In January 2009, the Company adopted FASB ASC 805-10 (SFAS No. 141(R), Business Combinations – a replacement of FASB No. 141 (R)), which, among other changes, requires an acquirer in a business combination to (a) recognize assets acquired, liabilities assumed, and any noncontrolling interest in the acquiree at fair value as of the acquisition date, and (b) expense all acquisition-related costs.  FASB ASC 805-10 (SFAS No. 141(R)), also amends FASB ASC 740-10 (SFAS No. 109, Accounting for Income Taxes) to require that any reductions to an acquired entity’s valuation allowances on deferred taxes and acquired tax contingencies that occur after the measurement period be recorded as a component of income tax expense.  FASB ASC 805-10 (SFAS No. 141(R)) must be applied prospectively to all business combinations for which the acquisition date occurs during fiscal years beginning on or after December 15, 2008, with the exception to the amendments to ASC 740-10 (SFAS No. 109, Accounting for Income Taxes), which will also be applied to business combinations with acquisition dates prior to the effective date of this standard.  The adoption of this guidance did not have an impact on the Company’s consolidated financial statements and related disclosures and any future impact will be dependent on any future acquisitions.
 
In July 2009, the Company adopted FASB ASC 855-10 (SFAS 165, Subsequent Events). FASB ASC 855-10 (SFAS 165) establishes accounting and reporting standards for events that occur after the balance sheet date but before financial statements are issued or are available to be issued. In addition, FASB ASC 855-10 (SFAS 165) requires the disclosure of the date through which an entity has evaluated subsequent events and the basis for selecting that date, that is, whether that date represents the date the financial statements were issued or were available to be issued. FASB ASC 855-10 (SFAS 165) was effective for fiscal years and interim periods ending after June 15, 2009.
 

On May 7, 2010, the issuance of these consolidated financial statements, which include Note 24 and the accompanying U.S. GAAP financial information, was authorized by Lic. Víctor Bravo Martín, Chief Executive Officer of Grupo Aeroportuario del Centro Norte, S.A.B. de C.V.  The Company has evaluated events subsequent to December 31, 2009 to assess the need for potential recognition or disclosure in the accompanying consolidated financial statements. Such events were evaluated through May 7, 2010, the date these consolidated financial statements were available to be issued and included the following transactions:
 
 
·
On April 27, 2010, we entered into a long-term bank credit facility obtaining Ps. 200 million in proceeds, which is scheduled to mature in 2018.
 
 
·
On May 7, 2010, our short-term line of credit agreement decreased from Ps. 200 million to Ps. 100 million.
 
On June 12, 2009, the FASB issued ASC 860-10 (SFAS No. 166, Accounting for Transfer of Financial Assets – an amendment of FASB Statement No. 140), which eliminates the concept of a qualifying special purpose entity (“QSPE”) and modifies the derecognition provisions of a previously issued accounting standard.

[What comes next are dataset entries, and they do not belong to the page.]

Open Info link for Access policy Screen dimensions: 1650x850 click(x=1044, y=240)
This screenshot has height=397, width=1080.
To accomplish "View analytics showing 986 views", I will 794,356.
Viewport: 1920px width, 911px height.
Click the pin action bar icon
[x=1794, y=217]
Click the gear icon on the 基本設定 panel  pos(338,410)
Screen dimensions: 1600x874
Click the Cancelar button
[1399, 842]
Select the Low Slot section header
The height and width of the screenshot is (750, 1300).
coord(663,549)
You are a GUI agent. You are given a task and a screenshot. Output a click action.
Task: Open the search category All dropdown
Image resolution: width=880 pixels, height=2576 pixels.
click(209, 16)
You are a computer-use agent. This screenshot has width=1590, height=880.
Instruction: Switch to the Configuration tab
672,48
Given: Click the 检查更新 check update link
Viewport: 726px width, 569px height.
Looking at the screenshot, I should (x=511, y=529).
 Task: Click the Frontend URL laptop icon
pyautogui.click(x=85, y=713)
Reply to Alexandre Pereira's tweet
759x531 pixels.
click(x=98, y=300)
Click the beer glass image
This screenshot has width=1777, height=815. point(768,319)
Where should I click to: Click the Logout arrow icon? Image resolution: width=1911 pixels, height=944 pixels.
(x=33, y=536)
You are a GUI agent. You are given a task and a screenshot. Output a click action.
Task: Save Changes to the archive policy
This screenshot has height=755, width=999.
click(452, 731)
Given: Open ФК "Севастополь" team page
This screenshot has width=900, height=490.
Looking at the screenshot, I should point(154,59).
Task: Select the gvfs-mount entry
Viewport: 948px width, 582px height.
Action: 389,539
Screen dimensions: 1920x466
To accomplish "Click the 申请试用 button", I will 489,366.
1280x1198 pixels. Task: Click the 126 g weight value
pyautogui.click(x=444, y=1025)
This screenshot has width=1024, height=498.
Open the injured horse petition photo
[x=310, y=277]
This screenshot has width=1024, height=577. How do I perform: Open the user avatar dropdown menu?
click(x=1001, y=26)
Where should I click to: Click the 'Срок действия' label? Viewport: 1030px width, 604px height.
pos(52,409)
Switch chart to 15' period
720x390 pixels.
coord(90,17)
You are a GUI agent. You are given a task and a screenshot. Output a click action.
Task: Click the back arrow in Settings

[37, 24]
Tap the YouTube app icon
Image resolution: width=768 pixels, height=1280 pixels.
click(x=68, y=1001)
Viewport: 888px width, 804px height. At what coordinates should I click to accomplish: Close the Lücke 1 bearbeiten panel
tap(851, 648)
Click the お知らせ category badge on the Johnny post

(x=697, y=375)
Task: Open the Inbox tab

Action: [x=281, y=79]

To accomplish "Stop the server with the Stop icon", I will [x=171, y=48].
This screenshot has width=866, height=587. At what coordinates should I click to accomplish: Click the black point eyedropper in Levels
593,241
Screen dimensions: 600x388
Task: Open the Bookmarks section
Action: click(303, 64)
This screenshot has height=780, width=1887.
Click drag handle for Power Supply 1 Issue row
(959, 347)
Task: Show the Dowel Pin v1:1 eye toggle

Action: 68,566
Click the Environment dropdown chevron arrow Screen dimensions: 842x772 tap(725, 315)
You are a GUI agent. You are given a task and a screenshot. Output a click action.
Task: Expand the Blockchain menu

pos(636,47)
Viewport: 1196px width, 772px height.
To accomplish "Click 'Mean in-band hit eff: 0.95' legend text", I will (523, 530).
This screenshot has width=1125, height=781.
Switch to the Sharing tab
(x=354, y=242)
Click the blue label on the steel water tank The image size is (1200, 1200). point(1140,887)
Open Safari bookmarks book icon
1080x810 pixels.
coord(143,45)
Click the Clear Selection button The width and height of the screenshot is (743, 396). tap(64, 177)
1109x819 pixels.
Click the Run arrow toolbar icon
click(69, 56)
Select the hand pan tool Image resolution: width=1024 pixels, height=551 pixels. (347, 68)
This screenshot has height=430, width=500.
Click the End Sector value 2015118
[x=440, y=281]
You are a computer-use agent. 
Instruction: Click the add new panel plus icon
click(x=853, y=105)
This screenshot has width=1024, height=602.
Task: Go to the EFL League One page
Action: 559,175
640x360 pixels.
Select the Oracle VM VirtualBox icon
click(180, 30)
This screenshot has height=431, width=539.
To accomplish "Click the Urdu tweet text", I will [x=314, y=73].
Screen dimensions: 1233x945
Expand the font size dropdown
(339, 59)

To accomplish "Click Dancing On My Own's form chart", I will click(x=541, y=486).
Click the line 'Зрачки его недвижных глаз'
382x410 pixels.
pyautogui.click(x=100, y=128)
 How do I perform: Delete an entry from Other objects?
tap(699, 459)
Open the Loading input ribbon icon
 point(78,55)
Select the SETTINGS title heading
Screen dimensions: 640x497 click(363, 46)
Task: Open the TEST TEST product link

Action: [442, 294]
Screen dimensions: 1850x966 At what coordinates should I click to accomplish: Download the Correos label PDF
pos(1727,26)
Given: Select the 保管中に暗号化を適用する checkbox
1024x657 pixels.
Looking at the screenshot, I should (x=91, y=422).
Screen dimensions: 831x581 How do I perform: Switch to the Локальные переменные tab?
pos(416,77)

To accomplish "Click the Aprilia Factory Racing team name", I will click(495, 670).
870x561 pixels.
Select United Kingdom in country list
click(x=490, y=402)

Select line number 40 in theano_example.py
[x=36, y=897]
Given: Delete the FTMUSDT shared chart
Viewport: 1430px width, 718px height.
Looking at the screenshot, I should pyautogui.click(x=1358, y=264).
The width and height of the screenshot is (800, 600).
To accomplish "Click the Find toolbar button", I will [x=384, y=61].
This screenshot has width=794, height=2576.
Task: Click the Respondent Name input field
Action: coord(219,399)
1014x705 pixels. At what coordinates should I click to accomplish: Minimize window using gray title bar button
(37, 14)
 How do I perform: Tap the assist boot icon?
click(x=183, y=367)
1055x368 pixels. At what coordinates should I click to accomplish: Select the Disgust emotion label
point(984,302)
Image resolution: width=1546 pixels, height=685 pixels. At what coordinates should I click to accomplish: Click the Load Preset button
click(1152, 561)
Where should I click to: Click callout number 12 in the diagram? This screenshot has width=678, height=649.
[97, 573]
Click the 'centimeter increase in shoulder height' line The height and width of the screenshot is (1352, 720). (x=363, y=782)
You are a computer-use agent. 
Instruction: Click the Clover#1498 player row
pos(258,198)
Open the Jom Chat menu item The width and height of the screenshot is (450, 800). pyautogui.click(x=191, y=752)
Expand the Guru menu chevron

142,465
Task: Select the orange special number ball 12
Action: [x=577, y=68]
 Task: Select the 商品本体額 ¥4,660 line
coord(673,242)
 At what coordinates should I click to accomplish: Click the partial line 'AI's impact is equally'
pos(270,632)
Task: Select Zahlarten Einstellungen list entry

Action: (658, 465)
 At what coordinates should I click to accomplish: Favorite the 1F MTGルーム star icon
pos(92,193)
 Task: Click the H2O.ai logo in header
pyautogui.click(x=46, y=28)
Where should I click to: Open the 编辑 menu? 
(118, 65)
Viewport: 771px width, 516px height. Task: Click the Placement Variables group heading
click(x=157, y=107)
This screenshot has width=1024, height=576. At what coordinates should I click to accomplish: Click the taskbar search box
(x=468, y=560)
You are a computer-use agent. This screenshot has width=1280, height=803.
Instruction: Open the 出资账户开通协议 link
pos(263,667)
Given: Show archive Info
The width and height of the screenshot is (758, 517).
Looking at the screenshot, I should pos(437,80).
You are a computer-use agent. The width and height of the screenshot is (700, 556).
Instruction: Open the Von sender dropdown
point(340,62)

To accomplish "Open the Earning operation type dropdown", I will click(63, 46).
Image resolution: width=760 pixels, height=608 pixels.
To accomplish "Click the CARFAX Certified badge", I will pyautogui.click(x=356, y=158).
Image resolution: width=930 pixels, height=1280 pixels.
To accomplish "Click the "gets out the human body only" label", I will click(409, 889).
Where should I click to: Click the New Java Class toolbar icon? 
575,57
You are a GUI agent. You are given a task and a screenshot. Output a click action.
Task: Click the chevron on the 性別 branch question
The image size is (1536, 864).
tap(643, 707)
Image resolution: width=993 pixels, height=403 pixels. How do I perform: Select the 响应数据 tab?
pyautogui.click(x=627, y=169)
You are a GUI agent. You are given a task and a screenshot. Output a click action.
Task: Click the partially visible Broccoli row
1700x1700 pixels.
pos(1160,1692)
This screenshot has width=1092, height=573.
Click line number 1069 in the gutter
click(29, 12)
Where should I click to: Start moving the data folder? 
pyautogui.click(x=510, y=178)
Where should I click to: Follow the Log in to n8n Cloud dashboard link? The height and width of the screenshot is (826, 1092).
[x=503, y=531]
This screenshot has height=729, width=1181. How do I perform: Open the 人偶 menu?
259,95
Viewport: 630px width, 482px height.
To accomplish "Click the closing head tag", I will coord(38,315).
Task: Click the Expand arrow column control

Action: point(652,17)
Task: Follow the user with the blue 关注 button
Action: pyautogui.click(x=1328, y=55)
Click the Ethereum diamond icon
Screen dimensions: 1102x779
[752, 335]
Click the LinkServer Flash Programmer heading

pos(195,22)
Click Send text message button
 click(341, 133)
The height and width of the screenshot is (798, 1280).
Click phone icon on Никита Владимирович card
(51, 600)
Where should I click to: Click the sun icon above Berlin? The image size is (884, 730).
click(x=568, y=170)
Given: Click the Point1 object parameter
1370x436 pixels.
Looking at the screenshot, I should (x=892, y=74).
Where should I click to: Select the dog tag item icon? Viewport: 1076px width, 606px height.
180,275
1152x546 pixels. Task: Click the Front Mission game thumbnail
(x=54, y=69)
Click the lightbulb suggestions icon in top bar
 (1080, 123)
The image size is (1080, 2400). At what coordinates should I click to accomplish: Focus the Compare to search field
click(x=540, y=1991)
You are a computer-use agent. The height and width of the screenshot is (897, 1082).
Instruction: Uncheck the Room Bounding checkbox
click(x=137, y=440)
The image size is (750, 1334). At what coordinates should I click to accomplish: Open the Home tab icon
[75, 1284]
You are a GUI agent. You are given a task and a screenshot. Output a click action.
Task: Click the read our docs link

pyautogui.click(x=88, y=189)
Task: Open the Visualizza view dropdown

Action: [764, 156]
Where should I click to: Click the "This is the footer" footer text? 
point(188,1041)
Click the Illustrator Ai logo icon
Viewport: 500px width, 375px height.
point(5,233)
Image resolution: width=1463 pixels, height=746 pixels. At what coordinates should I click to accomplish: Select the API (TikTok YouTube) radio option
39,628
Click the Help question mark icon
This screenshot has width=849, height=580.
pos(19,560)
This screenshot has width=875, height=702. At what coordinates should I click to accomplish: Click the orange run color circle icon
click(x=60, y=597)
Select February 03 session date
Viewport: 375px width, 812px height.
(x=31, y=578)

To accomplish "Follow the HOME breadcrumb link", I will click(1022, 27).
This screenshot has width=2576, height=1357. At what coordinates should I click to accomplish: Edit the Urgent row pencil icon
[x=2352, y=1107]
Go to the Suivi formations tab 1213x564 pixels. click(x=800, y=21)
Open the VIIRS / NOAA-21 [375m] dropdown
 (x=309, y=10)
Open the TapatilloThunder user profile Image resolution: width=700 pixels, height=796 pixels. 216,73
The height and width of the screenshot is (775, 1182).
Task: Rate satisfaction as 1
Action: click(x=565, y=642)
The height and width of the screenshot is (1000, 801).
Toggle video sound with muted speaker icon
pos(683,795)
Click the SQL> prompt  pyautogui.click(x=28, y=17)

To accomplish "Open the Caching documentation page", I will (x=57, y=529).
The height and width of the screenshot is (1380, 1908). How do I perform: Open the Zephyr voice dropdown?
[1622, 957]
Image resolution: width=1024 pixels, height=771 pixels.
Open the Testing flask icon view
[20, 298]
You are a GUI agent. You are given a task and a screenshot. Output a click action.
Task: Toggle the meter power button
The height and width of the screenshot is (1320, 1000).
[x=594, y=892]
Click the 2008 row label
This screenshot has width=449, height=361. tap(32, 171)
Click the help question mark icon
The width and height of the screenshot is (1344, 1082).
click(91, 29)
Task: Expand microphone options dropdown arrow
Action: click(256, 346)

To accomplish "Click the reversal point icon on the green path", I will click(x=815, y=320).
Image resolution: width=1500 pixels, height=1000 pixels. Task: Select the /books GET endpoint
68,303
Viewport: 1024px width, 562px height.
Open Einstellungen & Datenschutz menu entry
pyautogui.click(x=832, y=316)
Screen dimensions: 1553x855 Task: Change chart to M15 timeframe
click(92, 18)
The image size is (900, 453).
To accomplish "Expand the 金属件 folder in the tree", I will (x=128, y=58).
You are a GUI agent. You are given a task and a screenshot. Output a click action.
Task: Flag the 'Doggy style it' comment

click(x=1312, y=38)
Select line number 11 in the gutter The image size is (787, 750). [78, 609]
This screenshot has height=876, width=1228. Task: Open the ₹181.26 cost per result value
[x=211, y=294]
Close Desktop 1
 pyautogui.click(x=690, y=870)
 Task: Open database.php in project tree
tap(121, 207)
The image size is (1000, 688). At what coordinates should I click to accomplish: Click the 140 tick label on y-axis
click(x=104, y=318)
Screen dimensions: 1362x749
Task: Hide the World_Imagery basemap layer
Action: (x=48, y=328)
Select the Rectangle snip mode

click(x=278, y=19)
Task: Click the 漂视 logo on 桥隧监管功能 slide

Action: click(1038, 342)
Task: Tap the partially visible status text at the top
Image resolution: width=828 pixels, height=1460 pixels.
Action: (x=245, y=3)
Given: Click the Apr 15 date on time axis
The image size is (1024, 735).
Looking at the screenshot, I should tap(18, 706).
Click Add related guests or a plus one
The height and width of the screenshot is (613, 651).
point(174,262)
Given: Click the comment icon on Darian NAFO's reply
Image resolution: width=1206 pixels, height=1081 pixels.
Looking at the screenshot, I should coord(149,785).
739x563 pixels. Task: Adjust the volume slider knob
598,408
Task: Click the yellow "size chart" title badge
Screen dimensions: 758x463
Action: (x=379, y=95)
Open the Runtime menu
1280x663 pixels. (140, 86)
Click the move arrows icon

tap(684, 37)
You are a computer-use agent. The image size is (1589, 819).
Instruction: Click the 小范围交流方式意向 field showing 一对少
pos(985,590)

FASB ASC 860-10 (SFAS No. 166) also required additional disclosures which focus on the transferor’s continuing involvement with the transferred assets and the related risks retained. FASB ASC 860-10 (SFAS No. 166) is effective for financial asset transfers occurring after the beginning of an entity’s first fiscal year that begins after November 15, 2009. Early adoption is prohibited. The Company does not enter into transactions to transfer its financial instruments and as a result the adoption of this standard is not expected to impact its consolidated financial position, results of operations or cash flows.
 
On June 12, 2009, the FASB issued ASC 810-10 (SFAS No. 167, Amendments to FASB Interpretation No. 46 (R)), which amends the consolidation guidance that applies to variable interest entities. The new guidance requires an entity to carefully reconsider its previous consolidation conclusions, including (1) whether an entity is a variable interest entity (VIE), (2) whether the enterprise is the VIE’s primary beneficiary, and (3) what type of financial statement disclosures are required. FASB ASC 810-10 (SFAS No. 167) is effective as of the beginning of the first fiscal year that begins after November 15, 2009. The amendments to the consolidation guidance affect all entities and enterprises currently within the scope of FASB ASC 810-10 (SFAS No. 167), as well as qualifying special-purpose entities that are currently outside the scope of FASB ASC 810-10 (FIN 46(R)). Early adoption is prohibited.  The Company does not have any unconsolidated special purpose entities and the adoption of this standard is not expected to impact its consolidated financial position, results of operations or cash flows.
 
In October 2009, the FASB issued Accounting Standards Update (ASU) 2009-13, which contains new guidance on accounting for revenue arrangements with multiple deliverables. When vendor specific objective evidence or third party evidence for deliverables in an arrangement cannot be determined, a best estimate of the selling price is required to separate deliverables and allocate arrangement consideration using the relative selling price method. The new guidance includes new disclosure requirements on how the application of the relative selling price method affects the timing and amount of revenue recognition. The guidance in the ASU will be effective prospectively for revenue arrangements entered into or materially modified in fiscal years beginning after June 15, 2010.  Early adoption is permitted. The adoption of this standard is not expected to impact the Company’s consolidated financial position, results of operations or cash flows.
 
On January 21, 2010, the FASB issued ASU 2010-06. The ASU amends ASC 820, Fair Value Measurements and Disclosures (SFAS No. 157) to add new requirements for disclosures about transfers into and out of Levels 1 and 2 and separate disclosures about purchases, sales, issuances, and settlements relating to Level 3 measurements.  It also clarifies existing fair value disclosures about the level of disaggregation and about inputs and valuation techniques used to measure fair value.  This ASU amends guidance on employers’ disclosures about postretirement benefit plan assets under ASC 715, Compensation – Retirement Benefits, to require that disclosures be provided by classes of assets instead of by major categories of assets.  The guidance in the ASU is effective for the first reporting period (including interim periods) beginning after December 15, 2009, except for the requirement to provide the Level 3 activity of purchases, sales, issuances, and settlements on a gross basis, which will be effective for fiscal years beginning after December 15, 2010, and for interim periods within those fiscal years. In the period of initial adoption, entities will not be required to provide the amende disclosures for any previous periods presented for comparative purposes. However, those disclosures are required for periods ending after initial adoption. Early adoption is permitted.